A 5ª Câmara de Direito Público do Tribunal de Justiça do Estado de São Paulo (TJSP) manteve uma multa de R$ 24,85 milhões contra a prefeitura de São Paulo por conta da interrupção da realização de abortos no Hospital Vila Nova Cachoeirinha, zona norte da capital.
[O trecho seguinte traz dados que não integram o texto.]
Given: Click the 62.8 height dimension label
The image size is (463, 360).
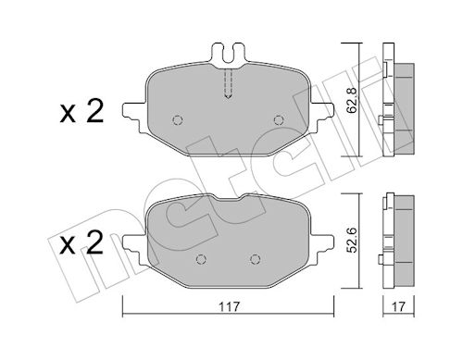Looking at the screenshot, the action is click(352, 100).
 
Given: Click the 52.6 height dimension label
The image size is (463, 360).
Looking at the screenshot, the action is click(352, 240).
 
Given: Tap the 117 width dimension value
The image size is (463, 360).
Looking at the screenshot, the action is click(230, 307).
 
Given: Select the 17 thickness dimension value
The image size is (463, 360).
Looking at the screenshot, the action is click(398, 307).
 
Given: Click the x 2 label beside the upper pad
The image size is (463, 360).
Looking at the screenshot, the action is click(81, 112).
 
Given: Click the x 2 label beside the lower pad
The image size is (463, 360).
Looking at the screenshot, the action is click(81, 243).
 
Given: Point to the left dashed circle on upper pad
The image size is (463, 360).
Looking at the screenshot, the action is click(178, 120).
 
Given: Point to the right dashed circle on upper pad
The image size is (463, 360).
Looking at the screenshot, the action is click(279, 120).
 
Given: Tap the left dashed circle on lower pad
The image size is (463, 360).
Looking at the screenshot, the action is click(201, 259).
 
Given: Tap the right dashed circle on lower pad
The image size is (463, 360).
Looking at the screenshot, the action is click(255, 259).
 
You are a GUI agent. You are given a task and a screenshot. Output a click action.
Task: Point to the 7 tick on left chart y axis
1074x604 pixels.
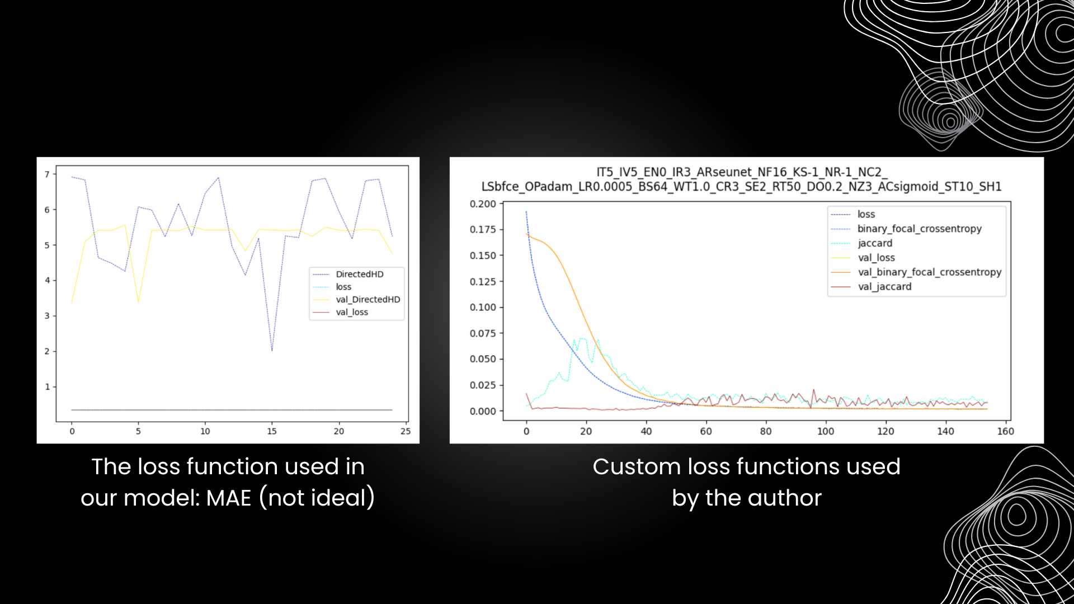(x=47, y=174)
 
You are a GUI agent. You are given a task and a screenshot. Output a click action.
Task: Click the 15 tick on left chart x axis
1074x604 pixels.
(x=272, y=431)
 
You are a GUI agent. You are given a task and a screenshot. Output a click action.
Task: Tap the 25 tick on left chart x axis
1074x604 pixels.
(x=406, y=431)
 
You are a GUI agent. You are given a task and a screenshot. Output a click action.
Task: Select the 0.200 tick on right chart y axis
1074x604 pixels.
(x=483, y=204)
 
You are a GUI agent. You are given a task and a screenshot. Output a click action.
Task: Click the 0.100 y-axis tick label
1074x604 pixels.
(x=483, y=307)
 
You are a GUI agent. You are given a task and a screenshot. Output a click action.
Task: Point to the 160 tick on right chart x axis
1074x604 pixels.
(x=1005, y=431)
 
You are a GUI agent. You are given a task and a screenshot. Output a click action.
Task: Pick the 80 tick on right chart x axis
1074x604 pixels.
(x=766, y=431)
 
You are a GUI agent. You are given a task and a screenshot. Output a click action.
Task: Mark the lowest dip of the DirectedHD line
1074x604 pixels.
(x=272, y=351)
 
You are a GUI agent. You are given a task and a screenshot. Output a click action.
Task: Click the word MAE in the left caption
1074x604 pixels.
(x=229, y=498)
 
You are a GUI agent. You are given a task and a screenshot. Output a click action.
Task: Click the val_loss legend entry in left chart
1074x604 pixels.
(x=352, y=312)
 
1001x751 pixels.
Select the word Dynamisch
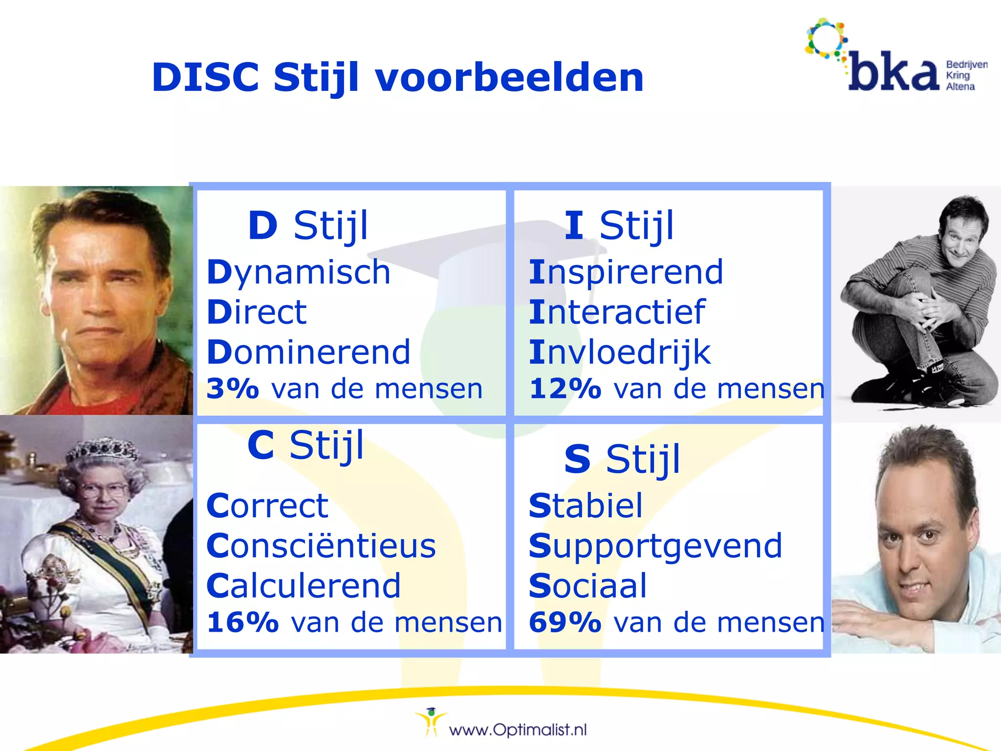tap(298, 272)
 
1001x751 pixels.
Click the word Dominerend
tap(308, 352)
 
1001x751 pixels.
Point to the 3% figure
tap(232, 389)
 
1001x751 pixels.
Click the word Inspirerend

O acórdão foi divulgado na última quarta-feira (1º).

Por meio de uma ação popular movida pela deputada federal Luciene Cavalcante (PSOL-SP), pelo deputado estadual Carlos Giannazi (PSOL-SP) e pelo vereador paulistano Celso Giannazi (PSOL), o município foi obrigado pela Justiça a promover os abortos considerados necessários à preservação da vida da gestante e de gestações oriundas de estupro, previstos como exceção no Código Penal. Mesmo assim, segundo a decisão, teria descumprido a determinação de janeiro de 2024 a junho de 2025. Foi em cima desse prazo que a multa foi calculada.

O hospital em questão é considerado referência na interrupção de gestações. Ao assumir, porém, a gestão do prefeito Ricardo Nunes (MDB) alegou que priorizaria outros procedimentos focados na saúde reprodutiva, como cirurgias para o tratamento da endometriose.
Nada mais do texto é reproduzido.